Soil Testing: A Roadmap to Enhanced Crop Health

Fertile soil — rich with minerals, abundant microbial life, humus, and organic matter — produces vibrant plants and healthy crops. The availability of nutrients varies with each growing season due to factors like crop uptake, past fertilizer applications, leaching, denitrification, and more. Rather than speculate about the specific nutrients crops might need in a given year, growers can evaluate soil nutrient composition prior to the season using a soil testing kit. This allows them to base their fertility management decisions on quantifiable results.

Soil testing results, used in combination with a grower’s production goals, can lead to optimal use of a field’s nutrient profile and help growers achieve high yields and the best possible economic outcomes in a growing season.

Soil testing enables growers to:

  • Make data-informed fertility management decisions
  • Detect nutrient deficiencies
  • Fine-tune nutrient applications with site- and crop-specific solutions
  • Select amendments that will provide the greatest impact on crop productivity
  • Reach higher yield goals
  • Achieve a higher return on investment
  • Monitor soil health

Before Testing

Prior to testing, choose a lab analysis that targets primary concerns such as deficiencies of plant-available nutrients like nitrogen, phosphorus, potassium, and micronutrients. Analyses that target properties such as pH, cation exchange capacity, texture, organic matter, estimated nitrogen release, and soluble salts can help growers address specific soil issues. The results of these targeted tests provide a roadmap to use throughout the growing season.

How to Sample Soil

Step one is to start digging. Using a clean shovel or probe, collect soil from a depth of 0 to 6 inches and place it in a sealable bucket. Collect a deeper sample, 6 to 12 inches down, to evaluate the subsoil. Then, following any directions provided by the lab, place the samples in labeled containers to send for analysis. Gathering multiple samples can help evaluate conditions across a field and the overall health of the soil.

The Importance of Timing

Pre-season nutrient analysis is key for adequately preparing fields prior to planting. These analyses can be used to help determine how much fertilizer is needed throughout the season to support plant vitality, production goals, and longer-term soil health.

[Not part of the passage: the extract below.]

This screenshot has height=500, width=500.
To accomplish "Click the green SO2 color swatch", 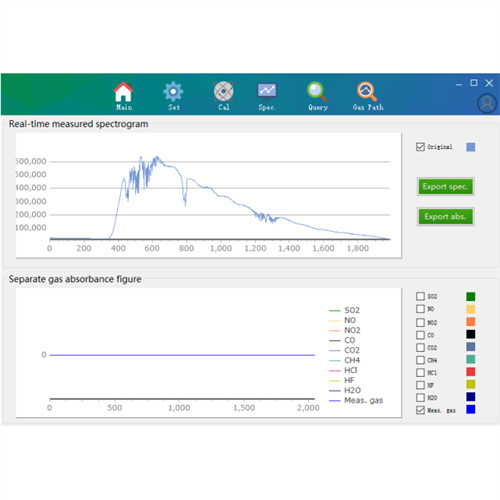I will coord(471,296).
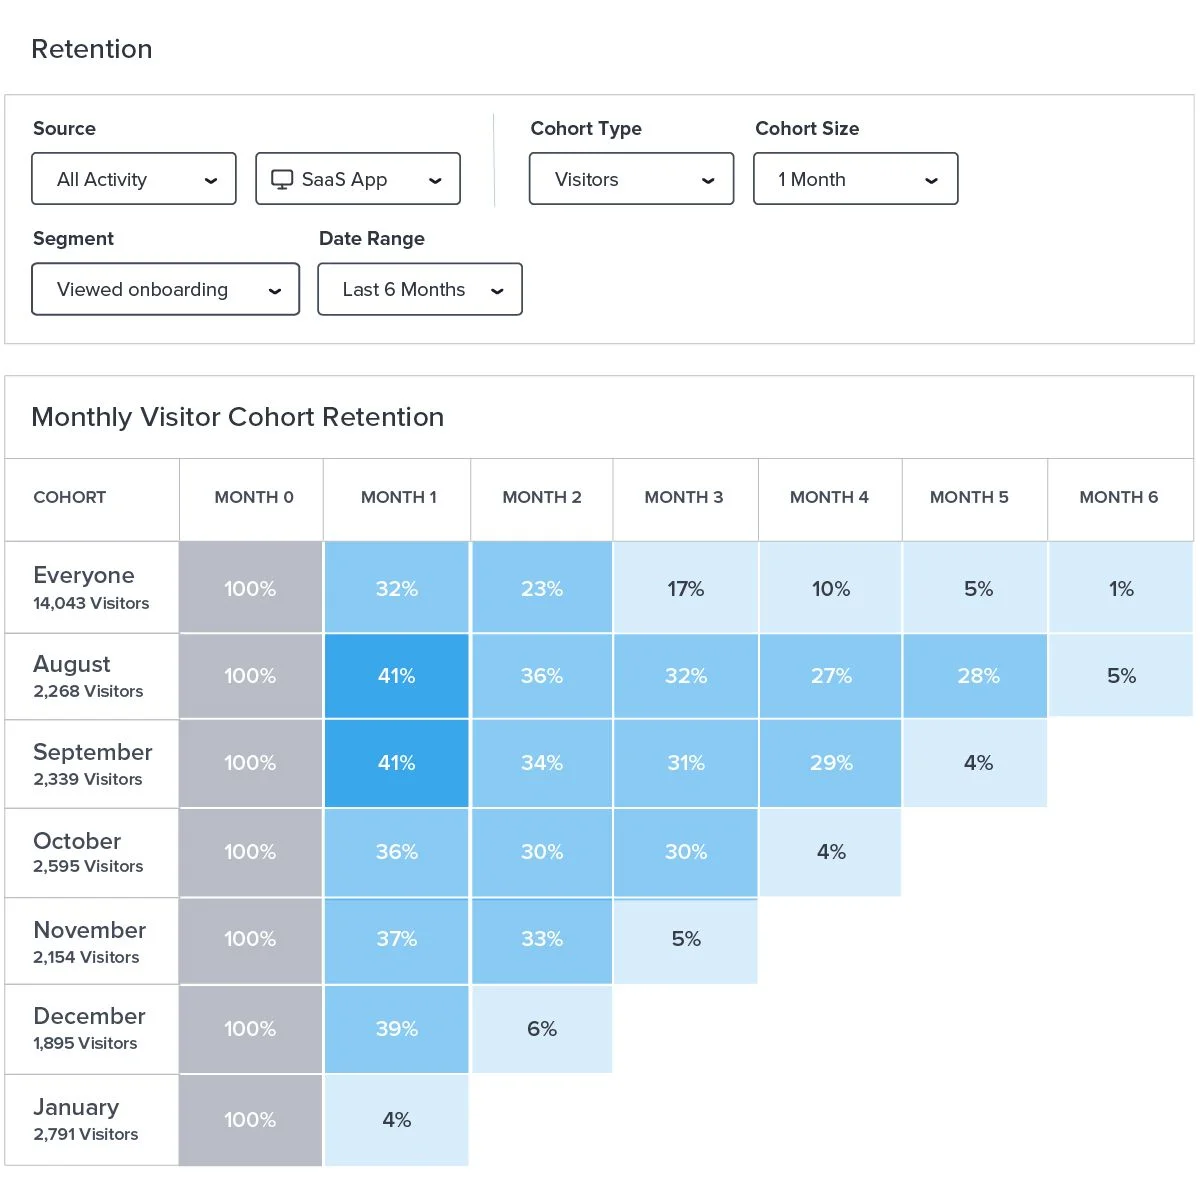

Post-harvest soil tests allow growers to develop a nutrient management plan for the winter season that may include planting cover crops or applying fertilizer in the fall.

Analyzing samples at the same time each year is important for establishing a consistent dataset. Keeping annual records of nutrient levels and comparing soil composition and crop performance year after year can help growers optimize crop performance over time.

Key Nutrients to Evaluate

Nitrogen, phosphorus, and potassium are the primary nutrients that support plant growth, making them important to include in annual soil testing.

Nitrogen is the most important yield-determining nutrient. Crops absorb available nitrogen from the soil by mineralizing organic materials and metabolizing plant-available nitrogen. Research indicates that nitrogen not only enhances photosynthetic processes and supports overall plant health, it is also linked to increased crop production.

Phosphorus is essential for protein synthesis and the development of new plant tissue. Plant-available phosphorus is often low in soils and must be added to prevent deficiencies, which can slow crop growth and result in smaller plants.

Potassium supports the circulation of water, nutrients, and carbohydrates throughout plant tissue and also facilitates enzyme activation within the plant. Enzyme activation affects protein, starch, and adenosine triphosphate (ATP) production, the latter of which regulates the rate of photosynthesis. Low potassium levels can result in stunted plant growth and reduced yield.

Using Data to Improve Soil Health

Nutrient management is one of four strategies recommended by Purdue Extension for improving soil health, with soil reports serving as a fundamental component of a well-designed nutrient management plan. Using the data provided by scientific analyses, growers are able to more accurately adjust the nutrient profile to enhance plant health or — if nutrient levels are sufficient — choose to minimize fertilizer application, reducing costs and protecting natural resources.

Soil testing provides a quantifiable way to inform crop management decisions and maximize crop productivity. With the insight provided, growers are able to gain a clear picture of overall nutrient composition and leverage that to create healthier, more productive soils.